Identification. The listed ethnonyms are generalized names given the Ka'wiari by Whites. Although there is no translation for it in their own language, "Ka'wiari" is the name by which they refer to themselves. In the language of their Taiwano neighbors, however, a possibly pejorative translation designates them "children of the crab." Apart from using the generic "our people" ("Ichumari"), the Ka'wiari use the ritual name "people of the anaconda A'sha," stemming from the belief that they are descendants of the water snake. The social identifiction of an individual is established by the adscription of mythical descent from a clan, the name of which is used as an eponym. The toponym of the clan ancestor's place of origin could also be used to designate a social group sharing this filiation. Every individual has a ritual name and a nickname. Ritual names are inherited every fourth generation and are secret.

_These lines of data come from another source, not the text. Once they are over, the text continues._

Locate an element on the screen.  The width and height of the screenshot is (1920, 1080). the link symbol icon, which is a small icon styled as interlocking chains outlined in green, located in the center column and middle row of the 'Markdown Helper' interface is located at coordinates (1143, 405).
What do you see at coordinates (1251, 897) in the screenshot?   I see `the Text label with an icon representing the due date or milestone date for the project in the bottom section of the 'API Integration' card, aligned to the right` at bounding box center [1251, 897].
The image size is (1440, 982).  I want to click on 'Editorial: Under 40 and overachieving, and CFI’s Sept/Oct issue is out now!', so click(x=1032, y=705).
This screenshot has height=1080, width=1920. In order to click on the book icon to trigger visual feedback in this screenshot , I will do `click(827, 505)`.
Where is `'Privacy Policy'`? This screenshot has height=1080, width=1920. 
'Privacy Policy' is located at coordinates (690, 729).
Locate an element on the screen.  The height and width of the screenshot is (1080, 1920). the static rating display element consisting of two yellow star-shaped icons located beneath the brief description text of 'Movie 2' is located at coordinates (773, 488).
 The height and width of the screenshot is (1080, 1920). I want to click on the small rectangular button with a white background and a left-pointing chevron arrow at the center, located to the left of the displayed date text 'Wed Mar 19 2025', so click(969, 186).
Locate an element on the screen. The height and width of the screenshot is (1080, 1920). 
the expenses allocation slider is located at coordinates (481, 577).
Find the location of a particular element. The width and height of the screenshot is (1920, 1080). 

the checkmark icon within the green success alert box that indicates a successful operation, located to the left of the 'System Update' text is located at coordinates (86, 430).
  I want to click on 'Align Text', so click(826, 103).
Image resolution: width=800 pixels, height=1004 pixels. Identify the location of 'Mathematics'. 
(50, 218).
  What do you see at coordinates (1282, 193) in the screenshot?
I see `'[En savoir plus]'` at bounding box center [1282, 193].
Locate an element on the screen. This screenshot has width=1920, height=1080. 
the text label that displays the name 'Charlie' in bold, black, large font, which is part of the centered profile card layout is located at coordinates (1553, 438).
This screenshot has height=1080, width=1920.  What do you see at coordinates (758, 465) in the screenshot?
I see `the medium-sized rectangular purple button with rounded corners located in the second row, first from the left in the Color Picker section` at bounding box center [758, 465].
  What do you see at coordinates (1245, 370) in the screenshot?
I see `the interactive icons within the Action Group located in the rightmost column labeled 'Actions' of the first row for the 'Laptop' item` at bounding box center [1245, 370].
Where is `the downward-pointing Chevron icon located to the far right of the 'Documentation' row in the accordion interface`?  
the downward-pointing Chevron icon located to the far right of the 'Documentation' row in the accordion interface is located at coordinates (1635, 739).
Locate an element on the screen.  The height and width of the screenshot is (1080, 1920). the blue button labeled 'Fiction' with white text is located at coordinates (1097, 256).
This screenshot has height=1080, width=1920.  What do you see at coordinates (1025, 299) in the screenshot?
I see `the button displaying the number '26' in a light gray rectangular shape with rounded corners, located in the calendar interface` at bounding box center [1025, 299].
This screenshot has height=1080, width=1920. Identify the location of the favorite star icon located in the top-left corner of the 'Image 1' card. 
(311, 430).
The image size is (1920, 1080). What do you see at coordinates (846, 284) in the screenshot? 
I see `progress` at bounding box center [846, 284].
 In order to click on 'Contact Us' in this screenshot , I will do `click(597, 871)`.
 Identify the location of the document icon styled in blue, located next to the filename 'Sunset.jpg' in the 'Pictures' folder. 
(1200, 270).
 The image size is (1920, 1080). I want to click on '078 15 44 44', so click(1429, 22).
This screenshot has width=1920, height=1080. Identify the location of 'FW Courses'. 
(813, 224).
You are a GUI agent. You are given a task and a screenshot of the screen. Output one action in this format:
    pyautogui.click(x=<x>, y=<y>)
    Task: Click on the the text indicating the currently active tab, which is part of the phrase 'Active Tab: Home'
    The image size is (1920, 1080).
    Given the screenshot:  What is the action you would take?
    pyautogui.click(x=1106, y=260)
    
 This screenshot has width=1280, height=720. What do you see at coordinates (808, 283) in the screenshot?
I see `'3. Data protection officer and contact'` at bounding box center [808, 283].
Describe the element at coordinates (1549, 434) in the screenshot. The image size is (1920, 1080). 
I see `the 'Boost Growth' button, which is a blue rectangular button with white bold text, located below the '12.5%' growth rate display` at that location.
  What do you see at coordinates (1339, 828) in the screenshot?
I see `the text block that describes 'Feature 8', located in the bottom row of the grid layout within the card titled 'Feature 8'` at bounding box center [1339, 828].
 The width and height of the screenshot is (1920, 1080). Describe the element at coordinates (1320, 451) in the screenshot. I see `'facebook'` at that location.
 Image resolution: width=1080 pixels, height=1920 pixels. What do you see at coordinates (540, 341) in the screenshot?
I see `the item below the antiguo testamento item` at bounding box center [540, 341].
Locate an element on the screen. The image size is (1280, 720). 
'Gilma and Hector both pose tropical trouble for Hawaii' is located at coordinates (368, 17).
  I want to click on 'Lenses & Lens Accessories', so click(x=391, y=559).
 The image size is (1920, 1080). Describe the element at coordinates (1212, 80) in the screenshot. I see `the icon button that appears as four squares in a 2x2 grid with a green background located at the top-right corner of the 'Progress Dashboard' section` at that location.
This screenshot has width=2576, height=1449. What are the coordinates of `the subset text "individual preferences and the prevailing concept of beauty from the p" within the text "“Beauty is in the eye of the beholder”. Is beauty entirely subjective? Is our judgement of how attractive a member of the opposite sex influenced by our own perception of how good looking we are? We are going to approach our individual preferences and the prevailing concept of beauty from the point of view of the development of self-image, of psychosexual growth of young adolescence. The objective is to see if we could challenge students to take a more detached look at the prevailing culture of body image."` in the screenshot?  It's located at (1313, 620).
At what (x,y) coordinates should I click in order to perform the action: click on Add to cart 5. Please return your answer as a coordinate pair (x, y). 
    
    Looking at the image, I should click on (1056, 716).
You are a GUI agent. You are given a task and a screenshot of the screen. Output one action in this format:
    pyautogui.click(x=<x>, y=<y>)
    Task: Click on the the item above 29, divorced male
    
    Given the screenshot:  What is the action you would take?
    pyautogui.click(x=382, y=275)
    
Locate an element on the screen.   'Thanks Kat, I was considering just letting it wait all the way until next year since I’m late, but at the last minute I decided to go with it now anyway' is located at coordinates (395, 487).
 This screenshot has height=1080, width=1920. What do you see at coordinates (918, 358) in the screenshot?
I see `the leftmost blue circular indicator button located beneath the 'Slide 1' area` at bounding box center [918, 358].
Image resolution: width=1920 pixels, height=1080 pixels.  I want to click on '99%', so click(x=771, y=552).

Location. In the region of the Colombian Vaupés, the Ka'wiari live along the Río Cananari (an affluent of the Río Apaporis), as well as near its mouth—that is, at approximately 1o N and 71° W. There are also some members of the group scattered along the Río Miriti-Paraná, a tributary of the Rio Caqueta, in the territory of the Yucuna. According to the Köppen system, this area has an Af climate. It is characterized by humid tropical forest with abundant rainfall (350 centimeters annually) and a relatively high temperature (26° C). Rains decrease somewhat in the dry seasons from December to February and from July to August.
Demography. In 1976 the Ka'wiari population was estimated to be approximately 100 individuals, exclusive of the small segments on the Miriti-Paraná, who moved there in former times.
Linguistic Affiliation. The Ka'wiari speak a language of Arawakan affiliation, that is, a variety of Eastern Proto-Newiki (Waltz and Wheeler 1972). In contrast to various neighboring groups that are multilingual, the Ka'wiari speak only their own language.